In the one interview Privateer Press would give us at GenCon 2012, Lyle said the following about Monsterpocalypse, “It’s been repackaged into a more board game format,” and continues “we’re not ready to announce anything new at this time, but we are not ready to say that it’s dead yet.”

This is as clear a statement on Monsterpocalypse that we’ve had for a very long time. Also at GenCon, we were told by Matt Wilson that there was a Monsterpocalypse update coming soon – but he also wasn’t around on the day that he was supposed to give us an interview and hinted that he wouldn’t speak on Monsterpocalypse if we did get a camera on him.

I wanted to allow that week to pass to hopefully receive an update before making this post.

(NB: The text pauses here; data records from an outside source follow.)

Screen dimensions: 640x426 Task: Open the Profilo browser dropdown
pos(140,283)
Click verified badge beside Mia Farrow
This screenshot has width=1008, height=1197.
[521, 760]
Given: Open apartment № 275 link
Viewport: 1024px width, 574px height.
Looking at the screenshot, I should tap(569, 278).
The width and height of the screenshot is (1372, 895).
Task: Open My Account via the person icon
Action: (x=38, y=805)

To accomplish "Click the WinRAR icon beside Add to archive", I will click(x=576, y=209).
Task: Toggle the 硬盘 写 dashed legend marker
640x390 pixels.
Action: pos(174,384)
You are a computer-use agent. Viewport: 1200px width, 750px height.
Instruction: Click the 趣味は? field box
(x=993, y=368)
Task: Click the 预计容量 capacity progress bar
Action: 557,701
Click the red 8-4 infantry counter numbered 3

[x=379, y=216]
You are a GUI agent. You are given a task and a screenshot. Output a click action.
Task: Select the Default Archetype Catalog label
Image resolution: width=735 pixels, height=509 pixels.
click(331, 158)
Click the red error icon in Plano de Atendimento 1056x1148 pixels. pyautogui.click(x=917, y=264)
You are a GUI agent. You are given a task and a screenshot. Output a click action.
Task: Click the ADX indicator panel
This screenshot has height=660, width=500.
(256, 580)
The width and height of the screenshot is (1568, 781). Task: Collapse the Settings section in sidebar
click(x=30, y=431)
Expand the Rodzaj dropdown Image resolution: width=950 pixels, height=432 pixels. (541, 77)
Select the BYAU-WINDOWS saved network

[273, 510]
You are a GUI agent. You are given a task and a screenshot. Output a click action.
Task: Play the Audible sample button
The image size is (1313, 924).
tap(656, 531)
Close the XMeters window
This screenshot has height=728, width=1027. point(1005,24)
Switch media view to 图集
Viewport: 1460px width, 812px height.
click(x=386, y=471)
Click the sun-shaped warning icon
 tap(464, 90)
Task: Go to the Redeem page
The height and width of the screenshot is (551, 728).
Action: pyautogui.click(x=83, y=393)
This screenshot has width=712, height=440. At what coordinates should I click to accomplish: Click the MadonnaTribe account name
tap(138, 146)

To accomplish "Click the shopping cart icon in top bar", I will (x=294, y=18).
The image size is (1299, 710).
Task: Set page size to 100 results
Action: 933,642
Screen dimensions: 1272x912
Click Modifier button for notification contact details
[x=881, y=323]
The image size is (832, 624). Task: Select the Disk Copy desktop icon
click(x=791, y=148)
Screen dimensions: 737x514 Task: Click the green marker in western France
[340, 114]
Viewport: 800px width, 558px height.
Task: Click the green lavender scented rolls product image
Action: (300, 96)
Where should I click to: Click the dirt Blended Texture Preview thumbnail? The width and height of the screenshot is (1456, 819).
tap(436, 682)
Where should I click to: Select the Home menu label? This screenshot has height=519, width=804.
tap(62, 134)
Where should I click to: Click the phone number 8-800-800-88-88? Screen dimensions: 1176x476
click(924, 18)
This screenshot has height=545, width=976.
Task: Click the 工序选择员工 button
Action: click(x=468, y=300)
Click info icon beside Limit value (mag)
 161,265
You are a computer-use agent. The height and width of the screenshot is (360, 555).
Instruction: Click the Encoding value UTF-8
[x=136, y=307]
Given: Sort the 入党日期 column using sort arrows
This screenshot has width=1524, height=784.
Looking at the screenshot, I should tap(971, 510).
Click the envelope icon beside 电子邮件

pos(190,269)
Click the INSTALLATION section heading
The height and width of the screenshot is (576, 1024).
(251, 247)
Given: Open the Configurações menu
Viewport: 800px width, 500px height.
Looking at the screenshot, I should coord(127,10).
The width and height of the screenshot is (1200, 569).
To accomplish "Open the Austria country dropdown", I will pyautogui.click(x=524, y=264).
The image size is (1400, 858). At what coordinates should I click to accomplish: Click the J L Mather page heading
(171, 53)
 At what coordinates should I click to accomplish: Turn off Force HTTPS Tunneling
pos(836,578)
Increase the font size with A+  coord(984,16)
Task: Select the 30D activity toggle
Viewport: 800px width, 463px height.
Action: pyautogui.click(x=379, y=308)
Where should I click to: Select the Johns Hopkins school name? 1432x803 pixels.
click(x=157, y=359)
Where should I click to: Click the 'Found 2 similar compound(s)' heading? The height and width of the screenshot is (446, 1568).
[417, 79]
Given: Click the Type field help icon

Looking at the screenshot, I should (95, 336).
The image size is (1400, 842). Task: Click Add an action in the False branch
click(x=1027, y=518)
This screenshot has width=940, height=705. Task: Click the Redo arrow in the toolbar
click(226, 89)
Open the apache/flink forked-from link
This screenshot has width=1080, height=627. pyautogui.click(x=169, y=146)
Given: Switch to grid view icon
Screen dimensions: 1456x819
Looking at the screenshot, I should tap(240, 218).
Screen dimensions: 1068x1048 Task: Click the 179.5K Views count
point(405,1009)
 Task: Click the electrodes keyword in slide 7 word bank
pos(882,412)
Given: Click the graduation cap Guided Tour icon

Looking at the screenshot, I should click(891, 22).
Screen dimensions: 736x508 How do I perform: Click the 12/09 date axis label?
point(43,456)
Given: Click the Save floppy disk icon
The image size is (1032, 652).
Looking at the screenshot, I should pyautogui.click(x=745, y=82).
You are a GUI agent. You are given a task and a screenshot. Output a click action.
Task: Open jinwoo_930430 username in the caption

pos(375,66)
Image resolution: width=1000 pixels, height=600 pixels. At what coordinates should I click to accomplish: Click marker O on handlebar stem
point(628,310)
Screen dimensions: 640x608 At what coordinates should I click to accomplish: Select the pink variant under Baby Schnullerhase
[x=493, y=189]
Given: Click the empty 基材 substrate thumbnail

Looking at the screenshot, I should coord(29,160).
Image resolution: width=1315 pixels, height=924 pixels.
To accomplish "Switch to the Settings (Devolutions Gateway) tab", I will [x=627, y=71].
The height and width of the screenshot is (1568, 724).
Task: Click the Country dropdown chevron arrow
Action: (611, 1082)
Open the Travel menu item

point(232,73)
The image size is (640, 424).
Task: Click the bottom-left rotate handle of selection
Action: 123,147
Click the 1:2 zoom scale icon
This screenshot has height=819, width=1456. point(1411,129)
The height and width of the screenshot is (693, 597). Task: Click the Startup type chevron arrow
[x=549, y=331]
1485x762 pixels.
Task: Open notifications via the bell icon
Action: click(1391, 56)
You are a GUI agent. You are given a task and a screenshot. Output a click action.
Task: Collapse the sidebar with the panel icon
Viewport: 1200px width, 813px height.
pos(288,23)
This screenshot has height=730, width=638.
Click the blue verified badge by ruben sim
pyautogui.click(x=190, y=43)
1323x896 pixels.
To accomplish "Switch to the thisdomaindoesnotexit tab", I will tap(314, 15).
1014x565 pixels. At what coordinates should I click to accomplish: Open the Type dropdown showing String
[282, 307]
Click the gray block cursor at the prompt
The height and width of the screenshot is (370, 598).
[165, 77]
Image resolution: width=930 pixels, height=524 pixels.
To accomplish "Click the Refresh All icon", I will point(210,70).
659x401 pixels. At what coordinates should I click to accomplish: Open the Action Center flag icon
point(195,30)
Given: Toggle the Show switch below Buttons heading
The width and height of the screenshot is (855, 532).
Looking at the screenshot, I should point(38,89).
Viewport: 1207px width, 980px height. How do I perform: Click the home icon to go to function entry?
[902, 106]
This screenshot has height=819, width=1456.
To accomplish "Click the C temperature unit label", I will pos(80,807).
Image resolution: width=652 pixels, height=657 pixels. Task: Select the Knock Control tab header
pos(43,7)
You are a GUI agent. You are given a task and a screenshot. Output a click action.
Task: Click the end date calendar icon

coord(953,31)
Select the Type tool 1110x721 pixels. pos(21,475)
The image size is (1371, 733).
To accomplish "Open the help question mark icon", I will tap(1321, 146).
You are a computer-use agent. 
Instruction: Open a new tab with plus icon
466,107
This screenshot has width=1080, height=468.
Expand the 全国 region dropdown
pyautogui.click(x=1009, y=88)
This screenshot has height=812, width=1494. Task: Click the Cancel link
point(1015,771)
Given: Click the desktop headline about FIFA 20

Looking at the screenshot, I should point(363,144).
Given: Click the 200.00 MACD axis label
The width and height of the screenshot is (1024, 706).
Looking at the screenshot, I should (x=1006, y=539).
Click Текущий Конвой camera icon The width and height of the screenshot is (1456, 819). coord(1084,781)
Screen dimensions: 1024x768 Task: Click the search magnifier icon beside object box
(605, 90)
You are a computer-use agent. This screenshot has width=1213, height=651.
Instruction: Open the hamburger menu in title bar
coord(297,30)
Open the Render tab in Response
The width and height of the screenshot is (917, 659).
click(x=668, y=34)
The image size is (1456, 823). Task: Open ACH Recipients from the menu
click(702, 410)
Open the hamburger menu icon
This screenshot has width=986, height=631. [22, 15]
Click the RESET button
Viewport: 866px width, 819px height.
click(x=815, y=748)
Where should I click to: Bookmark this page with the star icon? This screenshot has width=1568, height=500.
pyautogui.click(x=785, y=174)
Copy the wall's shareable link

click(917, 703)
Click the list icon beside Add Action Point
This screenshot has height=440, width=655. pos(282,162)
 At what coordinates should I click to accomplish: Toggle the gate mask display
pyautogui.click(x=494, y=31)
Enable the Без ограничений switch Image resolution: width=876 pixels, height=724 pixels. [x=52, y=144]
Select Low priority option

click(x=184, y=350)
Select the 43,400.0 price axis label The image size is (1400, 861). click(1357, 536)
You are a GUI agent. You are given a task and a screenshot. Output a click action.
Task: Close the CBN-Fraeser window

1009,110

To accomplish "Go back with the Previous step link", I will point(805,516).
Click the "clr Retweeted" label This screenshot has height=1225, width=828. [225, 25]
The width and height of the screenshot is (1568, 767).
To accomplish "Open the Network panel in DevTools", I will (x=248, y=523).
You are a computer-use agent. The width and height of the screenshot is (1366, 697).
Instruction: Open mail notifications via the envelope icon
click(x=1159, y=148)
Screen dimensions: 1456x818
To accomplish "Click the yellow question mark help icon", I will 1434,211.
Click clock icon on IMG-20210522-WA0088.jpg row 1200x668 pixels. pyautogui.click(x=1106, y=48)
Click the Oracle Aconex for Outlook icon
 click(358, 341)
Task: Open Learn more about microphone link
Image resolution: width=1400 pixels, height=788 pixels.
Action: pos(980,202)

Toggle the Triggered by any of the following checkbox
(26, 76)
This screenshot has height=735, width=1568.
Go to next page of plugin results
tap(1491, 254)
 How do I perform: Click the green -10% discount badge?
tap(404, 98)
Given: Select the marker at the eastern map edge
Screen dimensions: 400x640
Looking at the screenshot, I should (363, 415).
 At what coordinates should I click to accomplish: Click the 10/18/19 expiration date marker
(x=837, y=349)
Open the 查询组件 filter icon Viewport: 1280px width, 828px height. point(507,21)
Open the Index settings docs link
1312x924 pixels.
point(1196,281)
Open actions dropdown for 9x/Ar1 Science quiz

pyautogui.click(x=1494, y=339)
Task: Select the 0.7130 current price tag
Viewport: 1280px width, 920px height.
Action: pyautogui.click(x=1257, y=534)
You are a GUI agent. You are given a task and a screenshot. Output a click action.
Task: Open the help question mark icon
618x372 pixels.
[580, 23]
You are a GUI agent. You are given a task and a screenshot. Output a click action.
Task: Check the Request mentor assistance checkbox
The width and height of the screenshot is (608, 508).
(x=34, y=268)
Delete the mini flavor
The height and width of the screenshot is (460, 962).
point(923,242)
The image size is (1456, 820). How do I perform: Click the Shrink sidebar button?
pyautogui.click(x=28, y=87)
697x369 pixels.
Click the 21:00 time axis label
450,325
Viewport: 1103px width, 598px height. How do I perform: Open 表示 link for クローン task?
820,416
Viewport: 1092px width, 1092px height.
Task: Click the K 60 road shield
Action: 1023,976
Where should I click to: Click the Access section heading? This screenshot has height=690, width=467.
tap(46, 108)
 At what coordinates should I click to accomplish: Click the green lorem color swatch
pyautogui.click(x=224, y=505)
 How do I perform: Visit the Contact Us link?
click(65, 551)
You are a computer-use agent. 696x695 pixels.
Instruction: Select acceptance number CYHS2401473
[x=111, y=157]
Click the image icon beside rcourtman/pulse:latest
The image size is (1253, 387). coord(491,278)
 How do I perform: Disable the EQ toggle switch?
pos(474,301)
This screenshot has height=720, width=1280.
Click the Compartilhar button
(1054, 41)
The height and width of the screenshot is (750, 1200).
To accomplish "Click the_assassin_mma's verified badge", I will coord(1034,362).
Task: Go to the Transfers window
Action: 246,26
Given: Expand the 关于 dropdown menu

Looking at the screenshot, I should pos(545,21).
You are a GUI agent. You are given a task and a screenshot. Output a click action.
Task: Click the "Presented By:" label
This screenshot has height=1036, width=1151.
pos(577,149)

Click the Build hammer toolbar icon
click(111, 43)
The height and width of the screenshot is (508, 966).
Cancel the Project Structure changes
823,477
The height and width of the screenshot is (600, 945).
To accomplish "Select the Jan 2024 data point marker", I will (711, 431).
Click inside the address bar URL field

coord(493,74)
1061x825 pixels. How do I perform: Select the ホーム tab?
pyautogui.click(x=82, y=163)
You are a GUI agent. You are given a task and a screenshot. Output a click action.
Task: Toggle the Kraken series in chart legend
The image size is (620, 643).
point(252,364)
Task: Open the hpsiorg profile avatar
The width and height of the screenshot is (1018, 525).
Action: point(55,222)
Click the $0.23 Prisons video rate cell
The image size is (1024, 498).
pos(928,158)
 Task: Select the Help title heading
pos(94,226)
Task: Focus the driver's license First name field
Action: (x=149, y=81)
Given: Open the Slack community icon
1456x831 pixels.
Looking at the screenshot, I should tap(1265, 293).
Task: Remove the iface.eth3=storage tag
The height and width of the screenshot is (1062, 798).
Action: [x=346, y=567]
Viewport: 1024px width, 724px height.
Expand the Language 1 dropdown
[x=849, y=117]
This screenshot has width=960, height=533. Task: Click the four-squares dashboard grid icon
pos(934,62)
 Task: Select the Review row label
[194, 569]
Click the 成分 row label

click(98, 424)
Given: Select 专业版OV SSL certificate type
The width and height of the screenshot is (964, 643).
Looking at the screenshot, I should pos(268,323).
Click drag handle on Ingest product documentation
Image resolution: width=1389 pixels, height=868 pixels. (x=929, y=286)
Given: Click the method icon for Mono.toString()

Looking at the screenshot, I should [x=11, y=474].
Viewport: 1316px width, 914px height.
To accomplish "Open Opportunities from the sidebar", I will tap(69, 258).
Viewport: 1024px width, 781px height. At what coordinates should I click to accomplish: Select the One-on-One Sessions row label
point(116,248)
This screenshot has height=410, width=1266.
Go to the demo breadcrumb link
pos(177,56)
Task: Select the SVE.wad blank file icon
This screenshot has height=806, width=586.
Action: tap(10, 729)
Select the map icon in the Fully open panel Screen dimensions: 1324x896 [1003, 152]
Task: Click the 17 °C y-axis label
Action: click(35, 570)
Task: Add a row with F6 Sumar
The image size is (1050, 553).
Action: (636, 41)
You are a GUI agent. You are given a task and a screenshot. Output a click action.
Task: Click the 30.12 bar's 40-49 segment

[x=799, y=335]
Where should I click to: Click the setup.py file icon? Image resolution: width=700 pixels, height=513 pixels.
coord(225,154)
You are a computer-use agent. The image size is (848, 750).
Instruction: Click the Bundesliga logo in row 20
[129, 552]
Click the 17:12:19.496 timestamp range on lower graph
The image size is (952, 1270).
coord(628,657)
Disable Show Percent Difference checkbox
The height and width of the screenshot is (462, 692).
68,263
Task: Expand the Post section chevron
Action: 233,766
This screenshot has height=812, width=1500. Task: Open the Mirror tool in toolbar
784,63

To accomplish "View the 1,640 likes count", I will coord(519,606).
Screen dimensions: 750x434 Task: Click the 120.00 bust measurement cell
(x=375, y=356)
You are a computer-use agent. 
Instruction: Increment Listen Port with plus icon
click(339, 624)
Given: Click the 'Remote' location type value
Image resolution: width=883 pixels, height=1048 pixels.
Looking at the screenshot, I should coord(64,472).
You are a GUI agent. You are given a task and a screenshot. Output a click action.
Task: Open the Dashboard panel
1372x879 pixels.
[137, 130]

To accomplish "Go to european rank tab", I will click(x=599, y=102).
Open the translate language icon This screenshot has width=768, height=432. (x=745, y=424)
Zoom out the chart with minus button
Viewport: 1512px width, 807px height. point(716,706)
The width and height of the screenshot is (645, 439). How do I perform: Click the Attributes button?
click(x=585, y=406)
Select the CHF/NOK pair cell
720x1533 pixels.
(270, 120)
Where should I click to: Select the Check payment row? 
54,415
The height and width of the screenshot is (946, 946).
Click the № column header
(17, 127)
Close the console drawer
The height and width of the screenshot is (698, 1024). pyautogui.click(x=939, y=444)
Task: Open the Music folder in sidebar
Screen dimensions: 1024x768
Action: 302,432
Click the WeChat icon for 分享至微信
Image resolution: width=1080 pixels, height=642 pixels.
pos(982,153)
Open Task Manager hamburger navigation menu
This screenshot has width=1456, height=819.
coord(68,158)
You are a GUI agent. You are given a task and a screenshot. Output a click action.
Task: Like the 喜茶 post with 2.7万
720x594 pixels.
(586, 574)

At this point, I wouldn’t be shocked if we never saw that announcement. As some of you noticed, Monsterpocalypse was removed from the header filters on the website a week or so ago and was put into the ‘more’ drop down box on the site. Some of you took this as an ‘end of the world’ statement from us for Monsterpocalypse, so I wanted to clarify a few things regarding our stance on Monsterpocalypse.

First, that was not the intent of this move. We were able to get a ton of really great coverage for Netrunner and X-Wing at GenCon. Most of the people that play Monsterpocalpse already have their filters selected and we wanted the new filters to be in the header to make it easier for new users to find the games that brought them here. We had to move something and Monsterpocalypse was the logical choice. As a side note, the filters in the upcoming design of Team Covenant are actually in a drop down in alphabetical order, so Monsterpocalypse will not be a ‘more’ game.

The second is that the community surrounding Monsterpocalypse is the best I have ever had the privilege of calling myself a part of. The players, the goodwill, everything about this group of players absolutely proves all the things that Team Covenant has been trying to prove about tabletop games since it was founded in 2007.

The third is that Monsterpocalypse is one of the best games that I have ever played in my entire life and, bar none, is the best miniatures games I’ve had the privilege of playing. I imagine that some fifty years from now during my twilight years, I’ll be sitting down to some coffee and Monsterpocalypse with old friends, discussing how things used to be.

The fourth is that for us, Monsterpocalypse is a board game. We can only provide so much support for a board game. This doesn’t mean we don’t love it or the players that play it. It just means that we have to start treating it like a board game. Doing otherwise leads to a lot of scenarios that we’d rather not explore. We want to be here and continue to provide the canvas on which communities can form, and where we allocate our resources determines our ability to do that.

The final thing I want to say about Monsterpocalypse is that Team Covenant has evolved since it first supported Monsterpocalypse. In 2008, it was us blogging and updating about games. Whether or not a game gets much attention on Team Covenant today actually has very little to do with what we do with the game. In August alone, there were fifteen blogs posted about Monsterpocalypse by community members. By that metric, Monsterpocalypse is just as popular as ever.

There will always be a place for the Monsterpocalypse community on our website. I hope and will continue to hope that Privateer gets their act together and does something with this amazing universe and game.